Il attendait donc impatiemment ce jour depuis qu’il avait reçu la convocation. Il obtiendrait la réponse à toutes les questions auxquelles Mme McGonagall n’avait pas répondu. Harry avait beau lui faire confiance, il se demandait par quel miracle elle pouvait les dispenser d’examens. Il espérait qu’elle ne se soit pas trompée, et que tout était bien en ordre comme elle l’avait assuré.

Harry jeta un œil à l’horloge dans le salon pour vérifier qu’ils n’étaient pas en retard. Elle ne lui fut pas d’une grande aide. Les nombreuses aiguilles représentaient chacune un des membres de la famille Weasley. Quant au cadran, il n’était pas entouré de traditionnels chiffres mais d’inscriptions, comme « A la maison », « Au travail » ou « En déplacement ». A cette heure matinale, toutes les aiguilles étaient pointées sur « A la maison ».

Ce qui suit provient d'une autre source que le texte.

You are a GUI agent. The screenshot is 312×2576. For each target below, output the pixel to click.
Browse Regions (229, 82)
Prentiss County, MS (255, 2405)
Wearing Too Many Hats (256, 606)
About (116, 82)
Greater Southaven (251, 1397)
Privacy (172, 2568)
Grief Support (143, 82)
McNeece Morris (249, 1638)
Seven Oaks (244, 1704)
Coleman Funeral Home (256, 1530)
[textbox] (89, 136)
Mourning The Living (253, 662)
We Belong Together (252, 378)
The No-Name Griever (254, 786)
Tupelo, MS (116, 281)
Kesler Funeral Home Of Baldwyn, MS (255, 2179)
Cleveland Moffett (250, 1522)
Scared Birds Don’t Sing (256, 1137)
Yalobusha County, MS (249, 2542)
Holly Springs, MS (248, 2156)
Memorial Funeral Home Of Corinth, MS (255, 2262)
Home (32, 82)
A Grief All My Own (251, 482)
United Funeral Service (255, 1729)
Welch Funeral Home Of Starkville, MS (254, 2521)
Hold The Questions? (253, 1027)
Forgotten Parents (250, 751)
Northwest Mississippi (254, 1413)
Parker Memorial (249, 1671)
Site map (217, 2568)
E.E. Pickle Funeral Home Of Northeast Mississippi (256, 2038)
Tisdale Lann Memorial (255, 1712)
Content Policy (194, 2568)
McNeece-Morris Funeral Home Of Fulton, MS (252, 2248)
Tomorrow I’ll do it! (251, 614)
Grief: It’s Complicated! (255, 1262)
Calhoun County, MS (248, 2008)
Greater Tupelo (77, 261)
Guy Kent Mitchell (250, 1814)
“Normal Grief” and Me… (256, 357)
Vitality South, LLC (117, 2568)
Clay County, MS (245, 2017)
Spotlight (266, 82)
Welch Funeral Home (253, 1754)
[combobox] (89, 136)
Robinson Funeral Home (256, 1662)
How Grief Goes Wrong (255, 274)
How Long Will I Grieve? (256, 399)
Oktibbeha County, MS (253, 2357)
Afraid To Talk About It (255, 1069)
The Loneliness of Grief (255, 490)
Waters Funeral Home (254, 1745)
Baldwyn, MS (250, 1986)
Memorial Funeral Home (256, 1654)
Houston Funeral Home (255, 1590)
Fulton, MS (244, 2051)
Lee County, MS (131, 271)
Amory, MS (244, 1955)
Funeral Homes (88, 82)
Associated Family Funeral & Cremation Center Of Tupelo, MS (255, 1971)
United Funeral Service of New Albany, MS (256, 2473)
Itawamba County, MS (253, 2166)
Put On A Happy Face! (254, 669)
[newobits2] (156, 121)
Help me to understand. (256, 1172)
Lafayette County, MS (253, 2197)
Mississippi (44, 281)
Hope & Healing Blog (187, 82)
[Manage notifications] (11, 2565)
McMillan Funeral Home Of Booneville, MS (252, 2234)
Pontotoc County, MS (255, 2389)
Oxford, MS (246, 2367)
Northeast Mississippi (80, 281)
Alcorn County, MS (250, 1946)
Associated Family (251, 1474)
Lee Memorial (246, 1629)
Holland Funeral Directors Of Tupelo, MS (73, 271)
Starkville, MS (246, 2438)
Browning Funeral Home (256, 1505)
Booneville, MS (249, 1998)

Harry demanda donc l’heure à Hermione.

- Six heures trente-sept, lui répondit-elle machinalement, avant de replonger dans sa lecture. Ne te stresse pas, Harry, on a largement le temps.

Hermione, elle, n’aspirait pas à devenir Auror, mais les accompagnait tout de même à leur rendez-vous. « Par simple curiosité », s’était-elle justifiée, en ajoutant qu’elle y retournerait peut-être l’année prochaine, après sa dernière année de cours.

George, quant à lui, avait deux ans de plus qu’eux et travaillait depuis déjà deux ans dans une boutique de Farces et Attrapes. Il la tenait avec son frère avant le décès de ce dernier, mais ne voulait pas pour autant arrêter leur commerce après ce drame. Harry savait que George espérait voir Ron le rejoindre. Il ne s’était jamais séparé de son jumeau et gérer son magasin tout seul ne semblait pas l’enchanter.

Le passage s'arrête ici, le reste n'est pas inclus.